Document excerpt:
····················
# Plant ID?



## donh1298 (Aug 4, 2011)

Hi everyone. Found this growing in a boggy area on our property. Any idea what it is? I put in in a large vase with Safe-T-Sorb in the bottom. It looks pretty unhappy. But I know a lot of emersed plants do for a while when are submerged.

I appreciate any help you can offer. Sorry for the sideways photo. I have tried everything to get it to post in portrait alignment.









View attachment 62265


----------



## donh1298 (Aug 4, 2011)

This plant was in Hardeman County in West Tennessee. We had an area where a gray water line from the septic tank had been leaking underground. The ground became saturated and began to pool over the years. We fixed the pipe but we now know that water is flowing in from the ground as well. We think the water table is very close to the surface. It's an area about 8'X4'. It is boggy with some green algae and somehow, some Ludwigia has gotten started there. We have Ludwigia in the pond, about 60-75 feet away. There is also a LOT of Diodia virginiana. 

This is growing in the middle of the Ludwigia in the boggy area. It looks very aquatic but I know looks can be deceiving.


----------



## Cavan Allen (Jul 22, 2004)

That's also a _Ludwigia_. Might be _L. decurrens_ (wing on stem from below the leaves?). Would be easier with flowers and/or fruit.


----------



## donh1298 (Aug 4, 2011)

Cavan Allen said:


> That's also a _Ludwigia_. Might be _L. decurrens_ (wing on stem from below the leaves?). Would be easier with flowers and/or fruit.


So Cavan, is this a plant that will do well submersed like other Ludwigia?
····················
Listed entries:
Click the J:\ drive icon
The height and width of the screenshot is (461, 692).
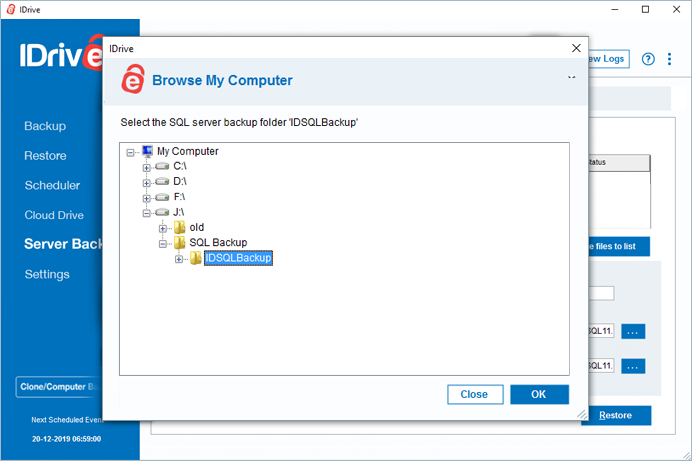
····················
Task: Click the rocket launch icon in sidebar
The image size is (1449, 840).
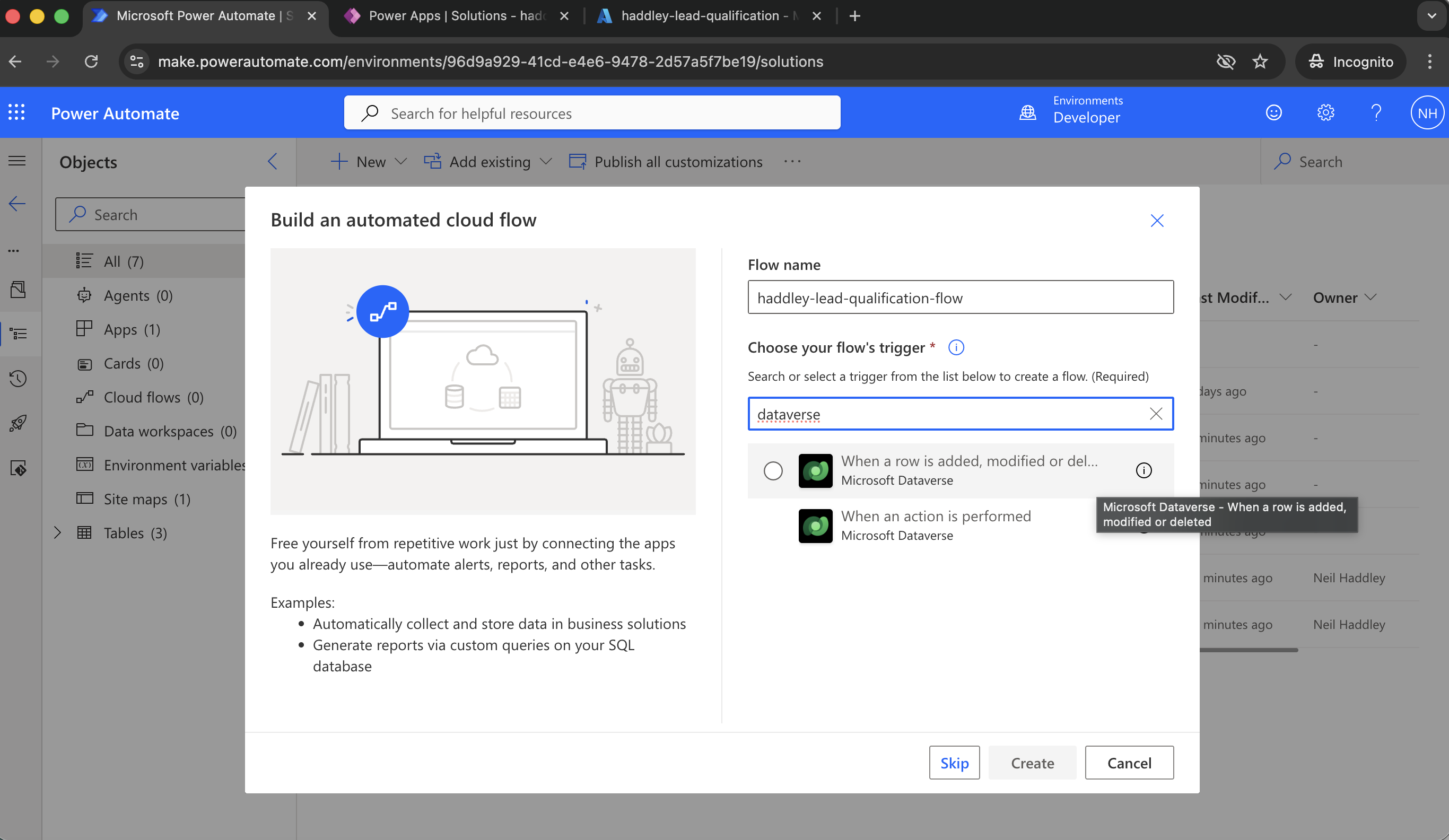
····················
What you should do:
Write out the passage of the plant ID thread starting at "This plant was" and ending at "(Jul 22, 2004)". The entries were taken from a separate source.

Answer to this exercise:
This plant was in Hardeman County in West Tennessee. We had an area where a gray water line from the septic tank had been leaking underground. The ground became saturated and began to pool over the years. We fixed the pipe but we now know that water is flowing in from the ground as well. We think the water table is very close to the surface. It's an area about 8'X4'. It is boggy with some green algae and somehow, some Ludwigia has gotten started there. We have Ludwigia in the pond, about 60-75 feet away. There is also a LOT of Diodia virginiana. 

This is growing in the middle of the Ludwigia in the boggy area. It looks very aquatic but I know looks can be deceiving.


----------



## Cavan Allen (Jul 22, 2004)